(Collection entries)
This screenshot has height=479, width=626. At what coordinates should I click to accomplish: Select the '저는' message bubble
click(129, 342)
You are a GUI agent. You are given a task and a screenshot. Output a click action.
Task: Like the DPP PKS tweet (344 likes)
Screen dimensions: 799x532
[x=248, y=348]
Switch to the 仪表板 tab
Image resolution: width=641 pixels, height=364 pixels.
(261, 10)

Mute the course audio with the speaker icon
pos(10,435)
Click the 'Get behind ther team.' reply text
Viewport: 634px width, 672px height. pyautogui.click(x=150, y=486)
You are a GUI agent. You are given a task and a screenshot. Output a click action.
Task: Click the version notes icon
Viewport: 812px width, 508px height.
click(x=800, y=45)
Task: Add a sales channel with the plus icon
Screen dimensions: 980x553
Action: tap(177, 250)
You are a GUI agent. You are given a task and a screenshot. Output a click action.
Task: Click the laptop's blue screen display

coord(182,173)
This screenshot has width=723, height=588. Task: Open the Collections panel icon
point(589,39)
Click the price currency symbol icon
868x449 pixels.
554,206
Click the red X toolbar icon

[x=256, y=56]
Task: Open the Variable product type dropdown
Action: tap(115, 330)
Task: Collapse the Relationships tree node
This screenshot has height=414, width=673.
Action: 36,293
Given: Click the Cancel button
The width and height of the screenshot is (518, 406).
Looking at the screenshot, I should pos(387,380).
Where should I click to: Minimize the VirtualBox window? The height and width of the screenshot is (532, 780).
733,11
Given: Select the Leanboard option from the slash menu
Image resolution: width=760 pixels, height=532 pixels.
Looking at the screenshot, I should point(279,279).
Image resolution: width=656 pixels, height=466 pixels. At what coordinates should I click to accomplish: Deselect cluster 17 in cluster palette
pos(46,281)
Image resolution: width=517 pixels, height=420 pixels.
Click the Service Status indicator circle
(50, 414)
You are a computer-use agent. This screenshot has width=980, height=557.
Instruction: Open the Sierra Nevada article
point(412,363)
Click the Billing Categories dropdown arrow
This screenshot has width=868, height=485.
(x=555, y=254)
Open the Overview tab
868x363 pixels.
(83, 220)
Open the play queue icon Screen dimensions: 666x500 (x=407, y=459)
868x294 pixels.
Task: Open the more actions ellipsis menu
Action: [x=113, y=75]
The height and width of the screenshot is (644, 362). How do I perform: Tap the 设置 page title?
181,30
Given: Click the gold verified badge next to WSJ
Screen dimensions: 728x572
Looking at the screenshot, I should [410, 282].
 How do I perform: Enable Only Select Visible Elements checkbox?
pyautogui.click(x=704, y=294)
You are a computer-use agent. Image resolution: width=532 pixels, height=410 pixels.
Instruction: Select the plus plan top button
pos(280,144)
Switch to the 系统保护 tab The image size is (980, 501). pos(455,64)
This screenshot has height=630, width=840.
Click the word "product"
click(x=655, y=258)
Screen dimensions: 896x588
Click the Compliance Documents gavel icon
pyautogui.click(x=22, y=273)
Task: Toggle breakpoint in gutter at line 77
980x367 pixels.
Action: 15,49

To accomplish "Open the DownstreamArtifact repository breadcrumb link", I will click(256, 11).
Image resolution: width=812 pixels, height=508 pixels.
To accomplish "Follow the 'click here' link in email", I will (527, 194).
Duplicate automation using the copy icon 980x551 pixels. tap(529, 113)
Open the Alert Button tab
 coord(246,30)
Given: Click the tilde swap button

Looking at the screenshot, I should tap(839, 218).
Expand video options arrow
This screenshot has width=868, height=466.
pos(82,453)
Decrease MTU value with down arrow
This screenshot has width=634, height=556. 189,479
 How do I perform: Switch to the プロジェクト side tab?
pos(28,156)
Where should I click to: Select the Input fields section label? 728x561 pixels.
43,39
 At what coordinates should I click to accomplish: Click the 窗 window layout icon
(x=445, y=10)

• To do: Report each line of the entries where the word "will" occurs.

• Result for this task:
To accomplish "Open the DownstreamArtifact repository breadcrumb link", I will click(256, 11).
To accomplish "Follow the 'click here' link in email", I will (527, 194).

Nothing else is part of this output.